Seidel: Für mich war es eine großartige Erfahrung, diese herausragenden und vollkommen auf Olympia fokussierten Sportler bei ihren Missionen begleiten zu dürfen. Natürlich waren die Tage lang, bei Olympia war ich der einzige Physio bei den Rennrodlern. Nun gilt es alles Revue passieren zu lassen. In naher Zukunft werden sicherlich Gespräche bezüglich einer weiteren Zusammenarbeit anstehen. Im Normalfall werde ich einen Teil der Mannschaft im August ins Sommertrainingslager in den Olympiastützpunkt nach Kienberg begleiten. Es war unbeschreiblich, ein Teil dieses unglaublichen Teams sein zu dürfen. Man fiebert in allen Belangen mit, freut sich über jeden einzelnen Erfolg als wäre man selbst auf dem Schlitten gesessen, leidet aber auch mit, beispielsweise bei dem Sturz von Julia Taubitz, die wenige Tage zuvor noch den Gesamtweltcup gewonnen hat.

Immer live an der Bobbahn dabei. Hier jubelt Seidel an der Seite von Felix Loch (l.).
Immer live an der Bobbahn dabei. Hier jubelt Seidel an der Seite von Felix Loch (l.). – Foto: Philipp Reinhard

In Deutschland liest man viel über die Olympischen Dörfer. Einiges ist dort wohl nicht so optimal, oder?

Seidel: Es gibt ja drei Olympische Dörfer. Wir waren in Yanqing, zwei Stunden von Peking entfernt untergebracht. Hier wohnen alle Athleten und Teammitglieder, die mit der Eisbahn oder den alpinen Wettbewerben zu tun haben. Alles war in einem Top-Zustand. Vor Ort merkte man nichts von angeblich verstopften Wasserleitungen oder Toiletten. Unsere Athleten können aus eigener Erfahrung Vergleiche zu den vorherigen Winterspielen ziehen. Es war hier wirklich alles in Ordnung. Man darf halt nicht alles glauben, was man in der Presse liest (Seidel lacht herzhaft). Mit Shuttlebussen waren wir innerhalb von zehn Minuten an der Wettkampfstätte. Die chinesischen Bediensteten waren allesamt freundlich und zuvorkommend. Wir konnten uns wirklich nicht beschweren. Und die Bobbahn, ein komplett überdachtes Prestigeprojekt mit einem extrem großen Starthaus, war in einem herausragenden Zustand. Noch wesentlich besser als das im November beim Testlauf der Fall war.
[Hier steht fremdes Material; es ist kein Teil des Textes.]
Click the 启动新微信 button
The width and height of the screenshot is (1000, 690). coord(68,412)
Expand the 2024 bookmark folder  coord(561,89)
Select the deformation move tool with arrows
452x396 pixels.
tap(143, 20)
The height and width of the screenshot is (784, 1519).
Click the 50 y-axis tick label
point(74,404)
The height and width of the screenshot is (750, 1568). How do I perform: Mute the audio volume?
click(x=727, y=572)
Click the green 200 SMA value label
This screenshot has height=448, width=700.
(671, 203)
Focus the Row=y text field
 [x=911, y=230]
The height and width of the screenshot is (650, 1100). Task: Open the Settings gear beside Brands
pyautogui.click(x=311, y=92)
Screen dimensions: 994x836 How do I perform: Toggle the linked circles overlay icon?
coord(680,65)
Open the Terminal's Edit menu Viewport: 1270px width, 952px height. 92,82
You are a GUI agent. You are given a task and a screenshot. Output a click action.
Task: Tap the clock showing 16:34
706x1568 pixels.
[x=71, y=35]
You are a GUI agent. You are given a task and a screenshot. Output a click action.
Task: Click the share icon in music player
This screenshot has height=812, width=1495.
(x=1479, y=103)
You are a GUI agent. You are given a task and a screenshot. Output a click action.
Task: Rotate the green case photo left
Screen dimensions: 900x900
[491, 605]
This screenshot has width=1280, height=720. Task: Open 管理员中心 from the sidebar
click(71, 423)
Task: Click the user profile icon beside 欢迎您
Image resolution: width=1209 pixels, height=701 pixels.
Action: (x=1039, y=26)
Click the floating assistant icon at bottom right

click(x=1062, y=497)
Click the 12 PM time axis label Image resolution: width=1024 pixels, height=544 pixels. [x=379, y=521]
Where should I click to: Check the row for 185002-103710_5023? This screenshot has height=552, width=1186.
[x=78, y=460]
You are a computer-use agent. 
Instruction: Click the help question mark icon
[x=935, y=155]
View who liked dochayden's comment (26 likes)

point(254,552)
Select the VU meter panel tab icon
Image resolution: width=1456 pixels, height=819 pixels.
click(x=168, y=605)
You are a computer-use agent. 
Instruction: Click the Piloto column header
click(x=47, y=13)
Konnten Sie auch andere Wettkämpfe besuchen?

Seidel: Auch meine Tage waren lang und arbeitsreich. Vor Ort war ich allerdings beim Abfahrtslauf der Männer. Im Dorf und an den Wettkampfstätten waren wir in einer Blase, wo wir uns allerdings frei bewegen durften. Seit dem Zeitpunkt der Einreise mussten wir täglich einen PCR-Test machen. Schade war natürlich, dass bei den Wettkämpfen keine Zuschauer mit dabei sein durften. Dafür machten die chinesischen Volunteers gehörig Stimmung. Die chinesische Bevölkerung erwies sich als ein hervorragender Gastgeber.

Gab es ein Erlebnis, das Sie nie vergessen werden?

Seidel: Da gab es viele. Gänsehaut pur war es für mich, als ich mit Team D bei der Eröffnungszeremonie ins Stadion einlaufen durfte. Das waren wirklich unbeschreibliche Momente.


Das Interview führte Markus Schmautz.